Who says you can’t have Rum Coke on an empty stomach? This is a glaze more commonly found on chicken wings, but Sabrina Artadi instead decided to apply it to ribs—and we think it worked pretty darn well.
All you need to do is spike your Coca-Cola with a hint of rum, get your skillet running hot, and proceed to fire up a batch of these delicious ribs. And the best thing about it? You can down the leftover rum and coke for a pleasant buzz while you cook.
- 1 ½–2 kg pork spareribs
- ½ cup rum
- 1 cup Coca-Cola (or any soda)
- ½ cup McCormick Prepared Mustard
- ½ cup ketchup
- 3 cloves garlic, minced
- ½ tsp McCormick Rosemary Leaves
- ½ tsp McCormick Tarragon Leaves
- a dash of McCormick Thyme
- ½ cup soy sauce
- black pepper
- 2 tsp honey
- parsley or other fresh herbs
Glaze spareribs: Lay the pork spareribs in a Pyrex dish. Add Coca-Cola, rum, soy sauce, McCormick Rosemary, McCormick Tarragon, McCormick Thyme, black pepper, honey, minced garlic, McCormick Prepared Mustard, and catsup.

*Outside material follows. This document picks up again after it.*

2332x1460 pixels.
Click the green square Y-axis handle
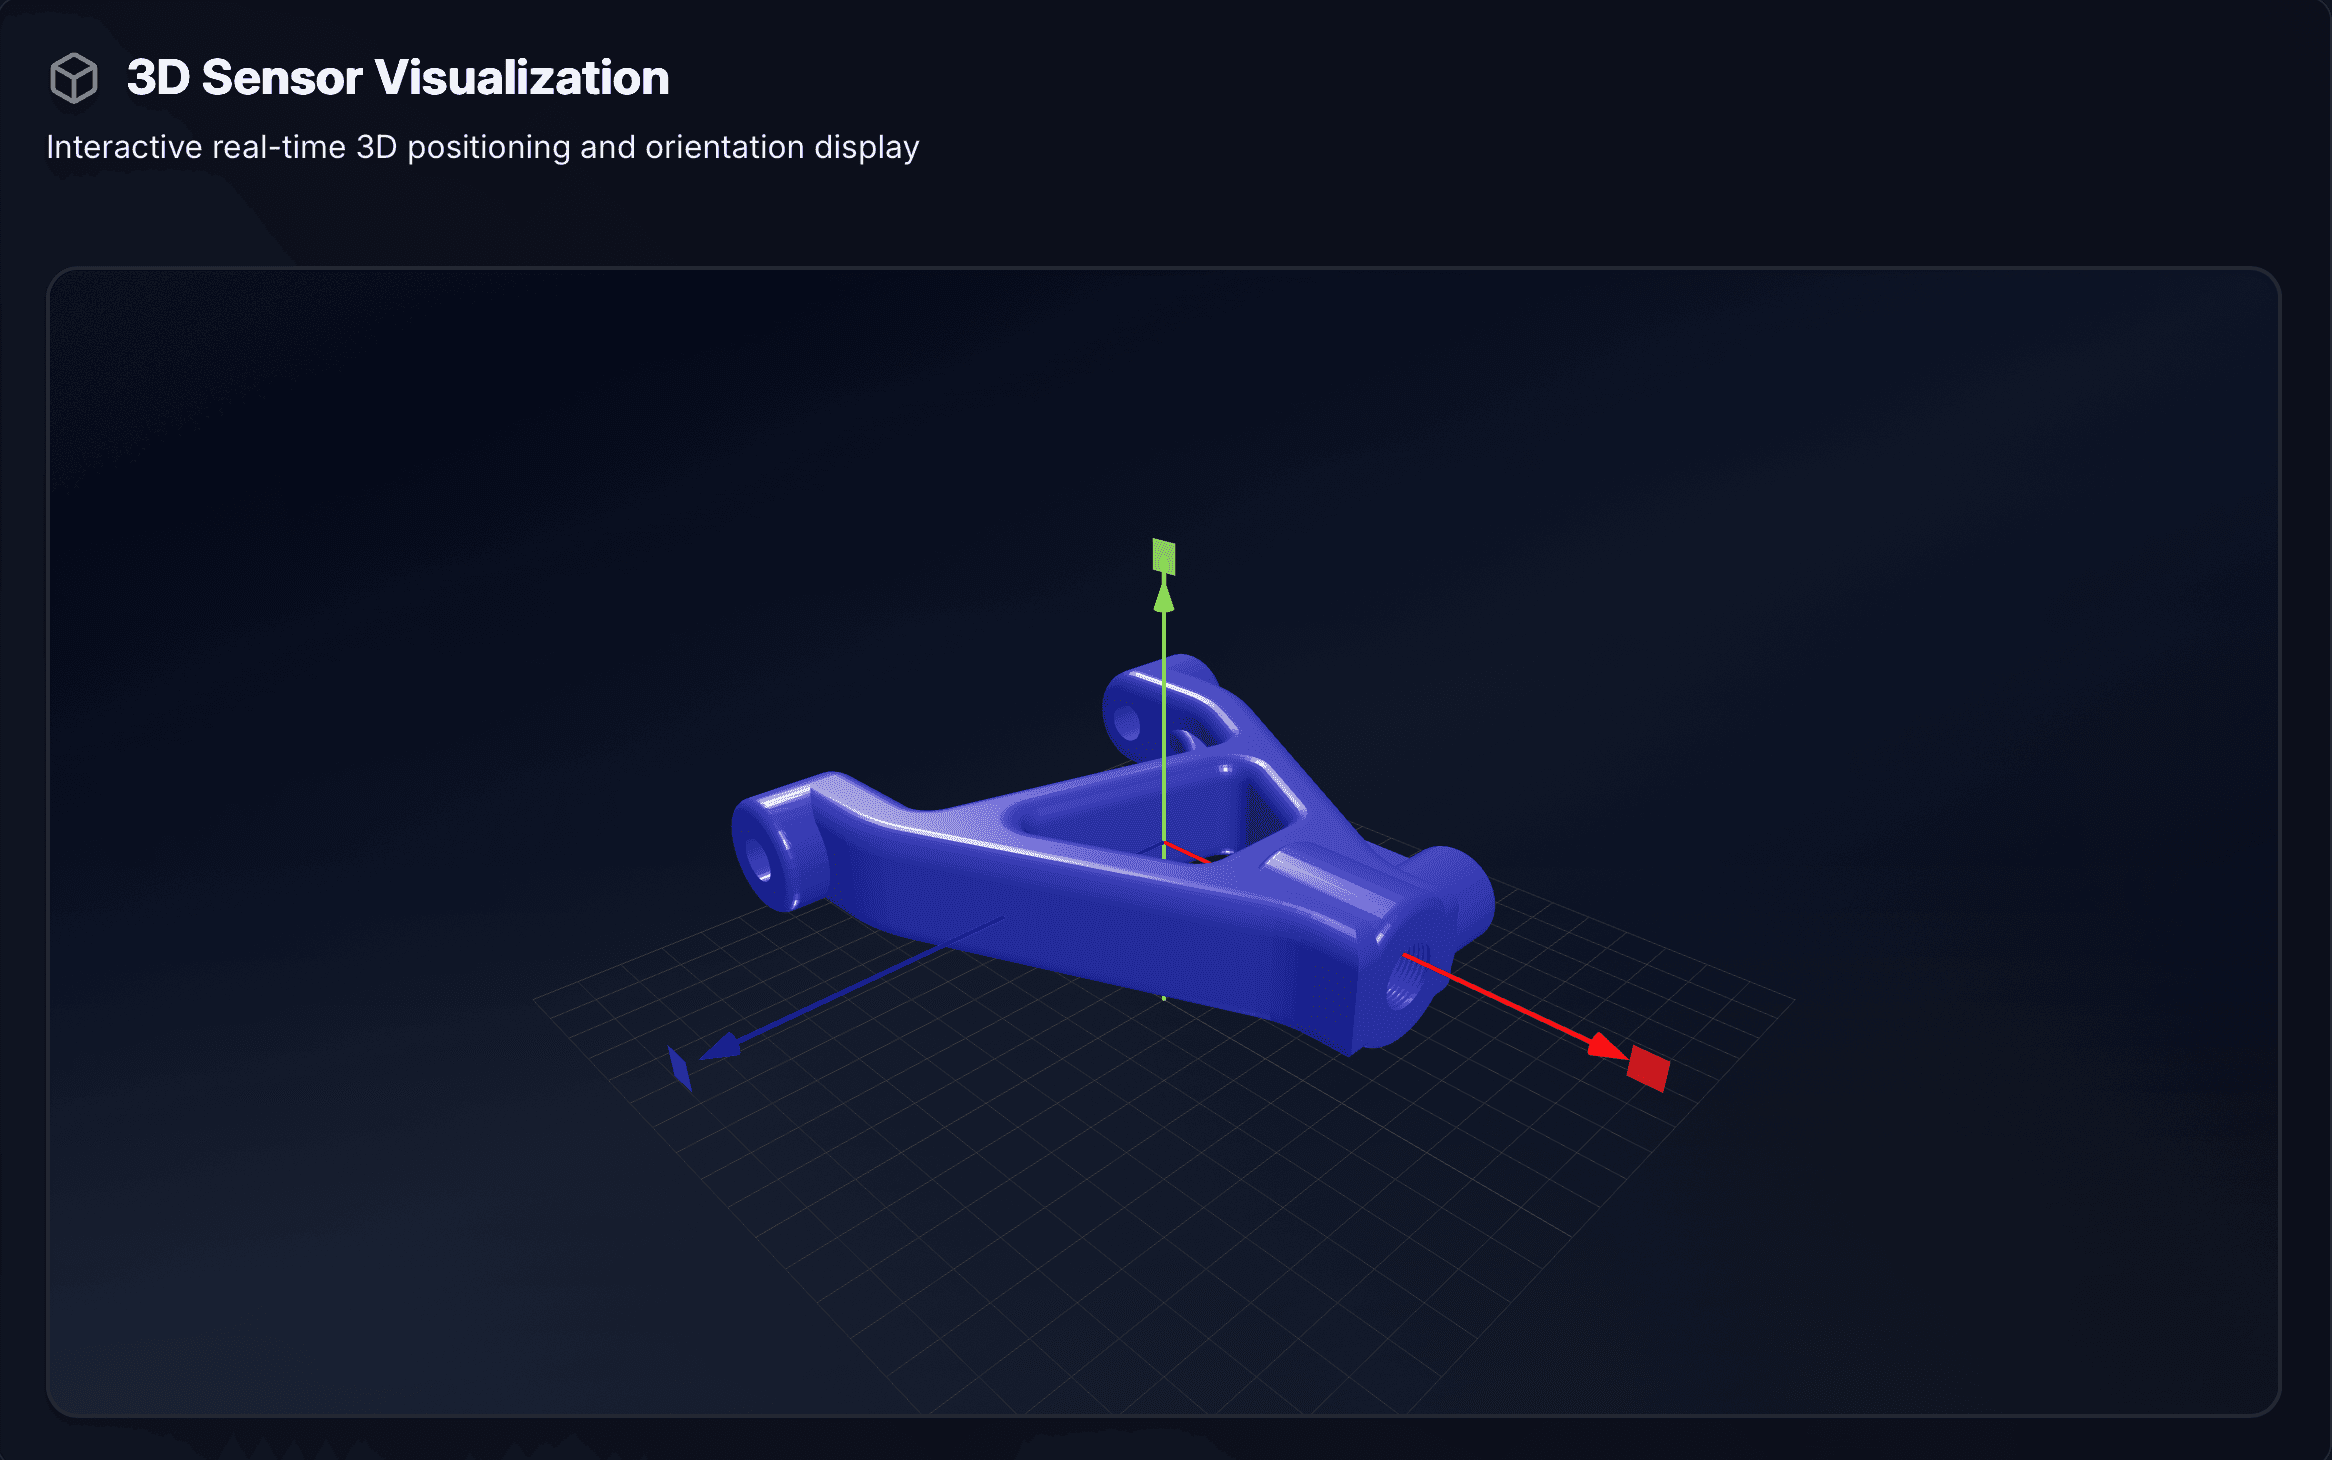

Mix everything together and massage into the pork.
Bake spareribs: Preheat the oven at 250°C. Bake the ribs for 15–17 minutes or until golden brown. You may opt to put foil over the meat to prevent the surface from burning, but be sure to remove the foil in the last 4 minutes of baking.
Finish and serve: Transfer the ribs to a serving dish. Garnish with parsley or other fresh herbs. Serve hot.